Irish lawyer (1871–1959)

Alexander Martin Sullivan, SL (14 January 1871 – 9 January 1959) was an Irish lawyer, best known as the leading counsel for the defence in the 1916 treason trial of Roger Casement. He was the last barrister in either Ireland or England to hold the rank of serjeant-at-law, hence his nickname The Last Serjeant.

==Early life==

A younger son of Alexander Martin Sullivan and Frances Donovan, he was born in Dublin and educated at Beaumont College, Ushaw College, Belvedere College, Trinity College Dublin and King's Inns. Sullivan was called to the Irish Bar in 1892 and practised on the Munster Circuit.

==Barrister==

He was appointed an Irish KC in 1908 and King's Third Serjeant-at-law (Ireland) in 1912 advancing to Second Serjeant in 1913 and First Serjeant in 1919 – the last holder of that position.

A moderate constitutional nationalist and supporter of the Irish Parliamentary Party, Sullivan was a prominent campaigner for the recruitment of Irishmen into the British army during the First World War. His opposition to Sinn Féin republicanism and his prominent role in conducting prosecutions on behalf of the Crown during the Irish War of Independence led to an attempt on his life in 1920. In April 1921 Derry House, Rosscarbery in County Cork, which Sullivan had purchased two years previously was burned by the IRA.

As a result, Sullivan relocated to England in 1921 and established a career at the English Bar, having previously been called to the Middle Temple in 1899. He subsequently became a Bencher and Treasurer of Middle Temple. By courtesy, he was always referred to as Serjeant Sullivan, even though that rank no longer existed in England.

He remained a member of the Irish Bar, and returned to Dublin at least once in 1923 to appear in the celebrated case of Croker v Croker, where the children of the former leader of Tammany Hall, "Boss" Croker attempted to overturn his will, which left his entire estate to their stepmother. Sullivan appeared for Richard Croker junior. Despite his best efforts, the attempt to invalidate the will on the grounds of undue influence was unsuccessful.

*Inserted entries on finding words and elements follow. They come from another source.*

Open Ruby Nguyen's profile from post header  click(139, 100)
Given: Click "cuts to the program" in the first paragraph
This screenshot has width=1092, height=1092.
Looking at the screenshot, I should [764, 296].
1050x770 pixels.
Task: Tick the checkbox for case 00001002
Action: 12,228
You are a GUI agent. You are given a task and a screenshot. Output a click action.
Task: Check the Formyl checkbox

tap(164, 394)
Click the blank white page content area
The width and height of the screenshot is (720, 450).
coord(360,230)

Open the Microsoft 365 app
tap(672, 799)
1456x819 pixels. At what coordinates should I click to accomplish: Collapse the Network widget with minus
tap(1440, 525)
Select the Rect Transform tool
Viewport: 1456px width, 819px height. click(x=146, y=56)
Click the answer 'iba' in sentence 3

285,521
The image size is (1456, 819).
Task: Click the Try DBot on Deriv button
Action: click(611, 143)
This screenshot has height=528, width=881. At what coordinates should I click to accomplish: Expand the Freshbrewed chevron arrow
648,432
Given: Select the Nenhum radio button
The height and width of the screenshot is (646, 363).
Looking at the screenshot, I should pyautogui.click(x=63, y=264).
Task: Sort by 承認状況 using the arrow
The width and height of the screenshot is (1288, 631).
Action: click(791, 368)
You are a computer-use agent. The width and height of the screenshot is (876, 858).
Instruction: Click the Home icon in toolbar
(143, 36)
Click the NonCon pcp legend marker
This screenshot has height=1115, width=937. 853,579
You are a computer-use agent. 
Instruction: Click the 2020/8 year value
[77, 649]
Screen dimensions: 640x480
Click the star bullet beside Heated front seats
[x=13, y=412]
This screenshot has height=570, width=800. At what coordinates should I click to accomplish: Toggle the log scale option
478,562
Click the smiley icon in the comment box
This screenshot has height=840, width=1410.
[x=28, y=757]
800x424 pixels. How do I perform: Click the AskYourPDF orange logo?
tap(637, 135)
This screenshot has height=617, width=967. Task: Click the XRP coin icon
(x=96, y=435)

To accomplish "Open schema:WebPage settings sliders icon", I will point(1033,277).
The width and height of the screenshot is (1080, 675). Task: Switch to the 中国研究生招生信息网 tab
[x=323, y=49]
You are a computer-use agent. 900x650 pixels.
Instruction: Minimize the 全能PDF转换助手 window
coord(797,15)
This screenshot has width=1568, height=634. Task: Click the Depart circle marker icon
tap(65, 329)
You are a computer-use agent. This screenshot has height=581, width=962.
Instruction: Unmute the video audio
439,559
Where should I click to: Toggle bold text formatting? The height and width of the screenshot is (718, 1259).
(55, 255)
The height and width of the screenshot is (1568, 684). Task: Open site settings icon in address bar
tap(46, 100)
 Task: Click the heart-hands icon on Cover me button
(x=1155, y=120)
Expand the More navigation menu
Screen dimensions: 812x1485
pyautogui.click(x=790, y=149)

He was noted as a fearless advocate, who brought to his English practice the robust manners he had learned in the Irish county courts. He did not hesitate to interrupt the judge, and if he felt that he was not receiving a fair hearing, he was quite capable of walking out of Court.

==Casement trial==

In 1916 Sullivan was retained as lead counsel in the trial of Sir Roger Casement for treason. No English barrister would defend Casement, and Sullivan was persuaded to take the case by George Gavan Duffy, whose wife Margaret was Sullivan's sister. Despite his rank of Serjeant at law and King's Counsel at the Irish bar, Sullivan was at that time only ranked as a junior barrister in England. As the facts relied on by the prosecution were largely undisputed, Sullivan limited himself to arguing a technical defence that the Treason Act 1351 only applied to acts committed "within the realm" and not outside it; this, in spite of Casement's exhortations to consider "the wider issues" in his arguments, and the opportunity of citing (chief prosecutor's) F. E. Smith's own declaration of treason in the preceding years alongside fellow Ulster Protestant leader Edward Carson. The Act's terms had however been expanded by case law over the previous 560 years, and the defence was rejected by the trial judges and by the Court of Criminal Appeal. Casement commented "God deliver from such antiquaries as these, to hang a man’s life upon a comma and throttle him with a semi-colon."

==Memoirs==

Sullivan wrote two books: Old Ireland in 1927 and The Last Serjeant in 1952. He retired from legal practice in 1949, and returned to Ireland to spend his last years there. He lived on Greenmount Road in Terenure, Dublin. He married in 1900 Helen Kelley, daughter of Major John Kelley of Brooklyn, New York, and had issue.